En 12 jours, du 30 septembre au 12 octobre, toutes les opérations d'incorporation, d'habillement, d'armement sont expédiées. Le 13 octobre, le front de la division s'étendant le long des Vosges de plus en plus vers le nord, le BM4 fait mouvement en direction du Ballon de Servance. Il relève, aux Evaudois, dans la soirée, un bataillon de la 1re DB et jusqu'au 24 ce sera une continuelle activité de patrouilles et d'embuscades du haut du Them vers la vallée où les Chambarands font merveille, capturant journellement des prisonniers, malgré des conditions météorologiques détestables et des nuits glaciales.
Le 26, il relève le 2e Bataillon de Légion dans la région de Fresse-Larmet, au pied du Col de la Chevestray, dernier col dominant au nord la trouée de Belfort. Le secteur est relativement calme. Cela permet de faire permuter l'une après l'autre les unités des premières lignes vers l'arrière et d'aguerrir la 3e Compagnie de recrues par des patrouilles. L'Allemand n'est d'ailleurs pas très actif. Par des prisonniers, on s'aperçoit qu'on a à faire à une unité de récupération, le "Bataillon des sourds".
Le 20 novembre, dans la matinée, le Chef de Bataillon reçoit l'ordre de s'emparer du col de Chevestray, de descendre sur Plancher-les-Mines avec comme objectif final Auxelle-Haut et le Mont Saint-Jean.
L'attaque démarre à 16 heures sans préparation d'artillerie. Le soir même le col de Chevestray est enlevé, une grande partie du "Bataillon des sourds" est fait prisonnier.
Dès le lendemain matin Plancher-les-Mines est occupé, Auxelle-Haut l'est à 15 heures et la 1re Compagnie coiffe le Mont Saint-Jean le 22 au petit jour, capturant une section de mortiers qui se repliait. Le gros du bataillon se regroupe à Auxelle-Haut et les jours suivants des patrouilles sont envoyées vers le Mont Ordon et la Planche des Belles Feuilles.

(Données extraites d'une collection)
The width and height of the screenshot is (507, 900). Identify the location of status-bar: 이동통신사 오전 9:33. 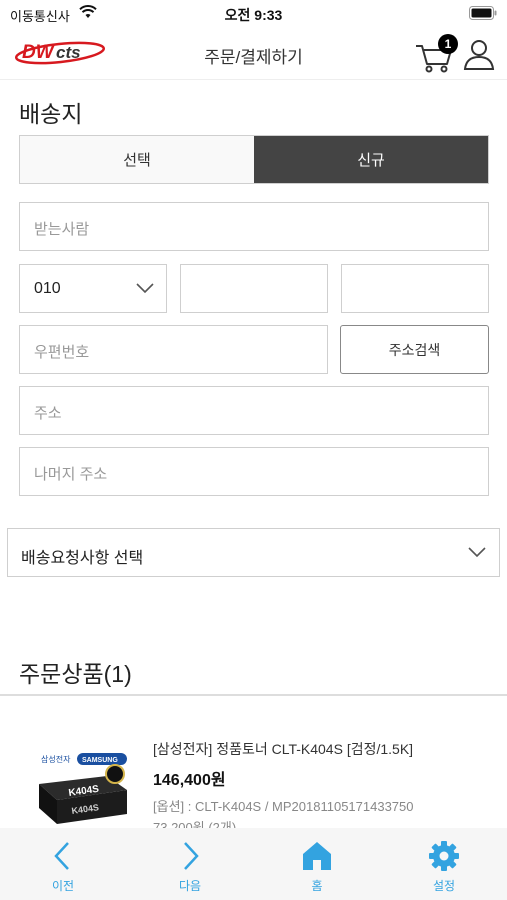
(254, 14). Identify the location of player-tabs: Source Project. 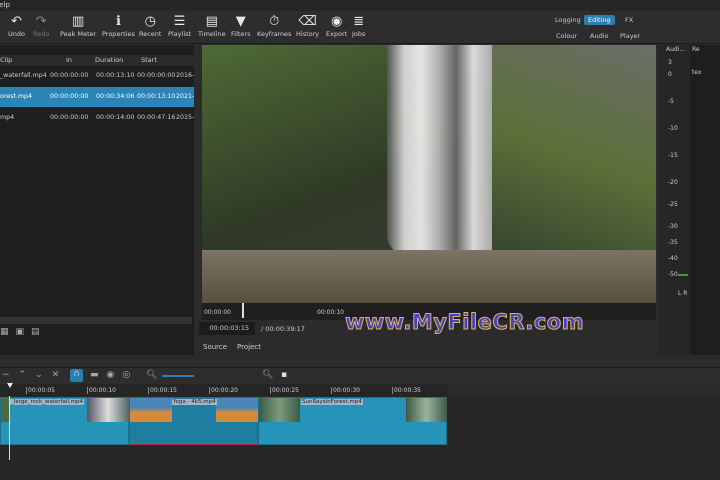
(426, 347).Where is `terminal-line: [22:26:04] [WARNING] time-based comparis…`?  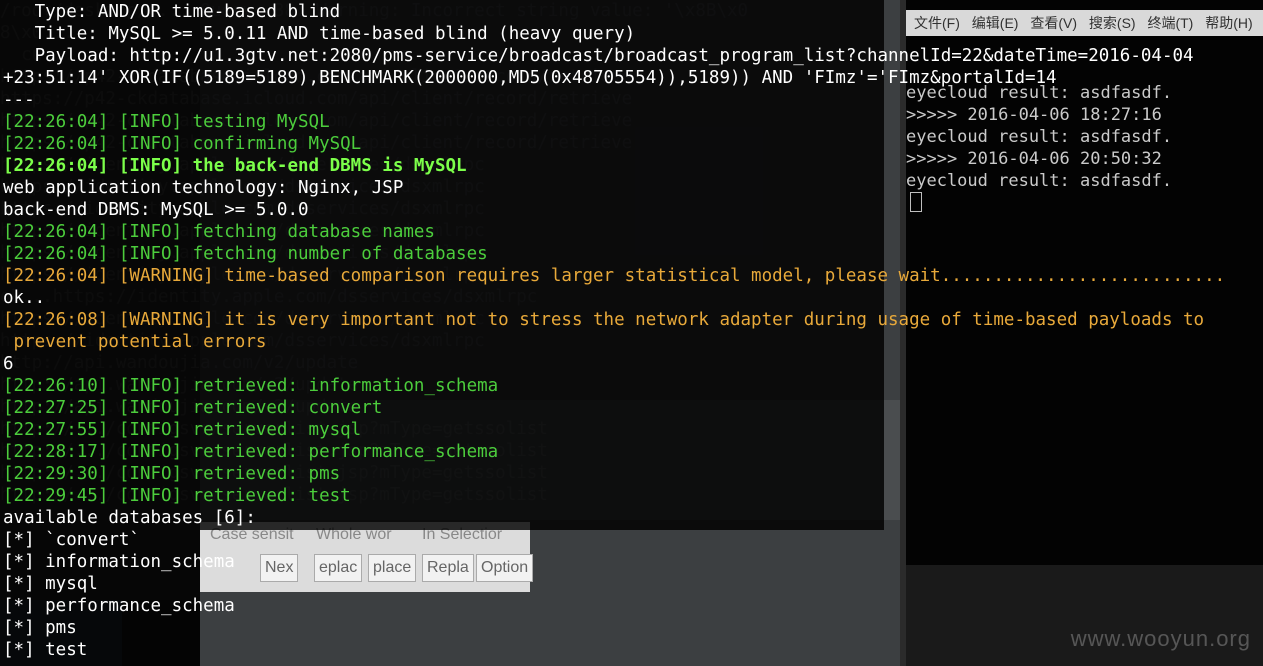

## ACTIONS À MENER
1. Énumérez les lieux que le bataillon enlève ou occupe lors de l'attaque lancée le 20 novembre, selon l'extrait sur le BM4.
2. Reproduisez à l'identique le passage de l'extrait sur le BM4 allant de "Le 26, il relève" à "le Mont Saint-Jean.".

## RÉSULTATS PAR CONSIGNE
1. Col de Chevestray, Plancher-les-Mines, Auxelle-Haut, Mont Saint-Jean

2.
Le 26, il relève le 2e Bataillon de Légion dans la région de Fresse-Larmet, au pied du Col de la Chevestray, dernier col dominant au nord la trouée de Belfort. Le secteur est relativement calme. Cela permet de faire permuter l'une après l'autre les unités des premières lignes vers l'arrière et d'aguerrir la 3e Compagnie de recrues par des patrouilles. L'Allemand n'est d'ailleurs pas très actif. Par des prisonniers, on s'aperçoit qu'on a à faire à une unité de récupération, le "Bataillon des sourds".
Le 20 novembre, dans la matinée, le Chef de Bataillon reçoit l'ordre de s'emparer du col de Chevestray, de descendre sur Plancher-les-Mines avec comme objectif final Auxelle-Haut et le Mont Saint-Jean.